[Entries for locating text and elements]

::::::::::

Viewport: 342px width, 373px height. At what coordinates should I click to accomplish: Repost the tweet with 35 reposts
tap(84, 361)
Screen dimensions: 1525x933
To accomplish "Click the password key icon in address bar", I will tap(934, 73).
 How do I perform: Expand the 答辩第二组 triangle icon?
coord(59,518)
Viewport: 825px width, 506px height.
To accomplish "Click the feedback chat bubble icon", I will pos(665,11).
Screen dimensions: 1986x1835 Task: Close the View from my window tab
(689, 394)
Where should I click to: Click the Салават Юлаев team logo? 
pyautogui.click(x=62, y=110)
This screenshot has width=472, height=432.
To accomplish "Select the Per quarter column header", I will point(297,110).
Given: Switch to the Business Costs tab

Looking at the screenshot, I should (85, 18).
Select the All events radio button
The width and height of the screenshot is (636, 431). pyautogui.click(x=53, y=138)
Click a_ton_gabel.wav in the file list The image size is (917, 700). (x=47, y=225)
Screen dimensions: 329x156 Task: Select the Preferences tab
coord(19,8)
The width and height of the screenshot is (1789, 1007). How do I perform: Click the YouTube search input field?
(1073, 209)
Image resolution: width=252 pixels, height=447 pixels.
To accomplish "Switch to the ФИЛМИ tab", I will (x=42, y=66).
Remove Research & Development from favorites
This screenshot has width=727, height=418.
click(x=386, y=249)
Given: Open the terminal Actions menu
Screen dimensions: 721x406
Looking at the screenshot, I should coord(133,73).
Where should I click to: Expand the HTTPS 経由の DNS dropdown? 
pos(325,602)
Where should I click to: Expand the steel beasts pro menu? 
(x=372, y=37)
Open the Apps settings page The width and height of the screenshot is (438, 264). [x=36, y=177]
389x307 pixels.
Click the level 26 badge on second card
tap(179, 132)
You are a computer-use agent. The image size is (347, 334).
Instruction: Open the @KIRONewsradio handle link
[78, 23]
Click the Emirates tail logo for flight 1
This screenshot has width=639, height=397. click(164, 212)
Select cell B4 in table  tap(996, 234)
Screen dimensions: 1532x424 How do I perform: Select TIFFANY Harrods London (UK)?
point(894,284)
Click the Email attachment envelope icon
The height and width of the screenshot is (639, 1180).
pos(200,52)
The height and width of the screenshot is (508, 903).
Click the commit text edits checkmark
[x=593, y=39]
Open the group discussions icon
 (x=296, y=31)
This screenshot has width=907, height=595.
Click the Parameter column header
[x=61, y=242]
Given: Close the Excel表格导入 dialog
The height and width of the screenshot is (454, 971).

::::::::::

= Instruction =
Duplicate every line of the listing above without any alteration.

= Expected answer =
Viewport: 342px width, 373px height. At what coordinates should I click to accomplish: Repost the tweet with 35 reposts
tap(84, 361)
Screen dimensions: 1525x933
To accomplish "Click the password key icon in address bar", I will tap(934, 73).
 How do I perform: Expand the 答辩第二组 triangle icon?
coord(59,518)
Viewport: 825px width, 506px height.
To accomplish "Click the feedback chat bubble icon", I will pos(665,11).
Screen dimensions: 1986x1835 Task: Close the View from my window tab
(689, 394)
Where should I click to: Click the Салават Юлаев team logo? 
pyautogui.click(x=62, y=110)
This screenshot has width=472, height=432.
To accomplish "Select the Per quarter column header", I will point(297,110).
Given: Switch to the Business Costs tab

Looking at the screenshot, I should (85, 18).
Select the All events radio button
The width and height of the screenshot is (636, 431). pyautogui.click(x=53, y=138)
Click a_ton_gabel.wav in the file list The image size is (917, 700). (x=47, y=225)
Screen dimensions: 329x156 Task: Select the Preferences tab
coord(19,8)
The width and height of the screenshot is (1789, 1007). How do I perform: Click the YouTube search input field?
(1073, 209)
Image resolution: width=252 pixels, height=447 pixels.
To accomplish "Switch to the ФИЛМИ tab", I will (x=42, y=66).
Remove Research & Development from favorites
This screenshot has width=727, height=418.
click(x=386, y=249)
Given: Open the terminal Actions menu
Screen dimensions: 721x406
Looking at the screenshot, I should coord(133,73).
Where should I click to: Expand the HTTPS 経由の DNS dropdown? 
pos(325,602)
Where should I click to: Expand the steel beasts pro menu? 
(x=372, y=37)
Open the Apps settings page The width and height of the screenshot is (438, 264). [x=36, y=177]
389x307 pixels.
Click the level 26 badge on second card
tap(179, 132)
You are a computer-use agent. The image size is (347, 334).
Instruction: Open the @KIRONewsradio handle link
[78, 23]
Click the Emirates tail logo for flight 1
This screenshot has width=639, height=397. click(164, 212)
Select cell B4 in table  tap(996, 234)
Screen dimensions: 1532x424 How do I perform: Select TIFFANY Harrods London (UK)?
point(894,284)
Click the Email attachment envelope icon
The height and width of the screenshot is (639, 1180).
pos(200,52)
The height and width of the screenshot is (508, 903).
Click the commit text edits checkmark
[x=593, y=39]
Open the group discussions icon
 (x=296, y=31)
This screenshot has width=907, height=595.
Click the Parameter column header
[x=61, y=242]
Given: Close the Excel表格导入 dialog
The height and width of the screenshot is (454, 971).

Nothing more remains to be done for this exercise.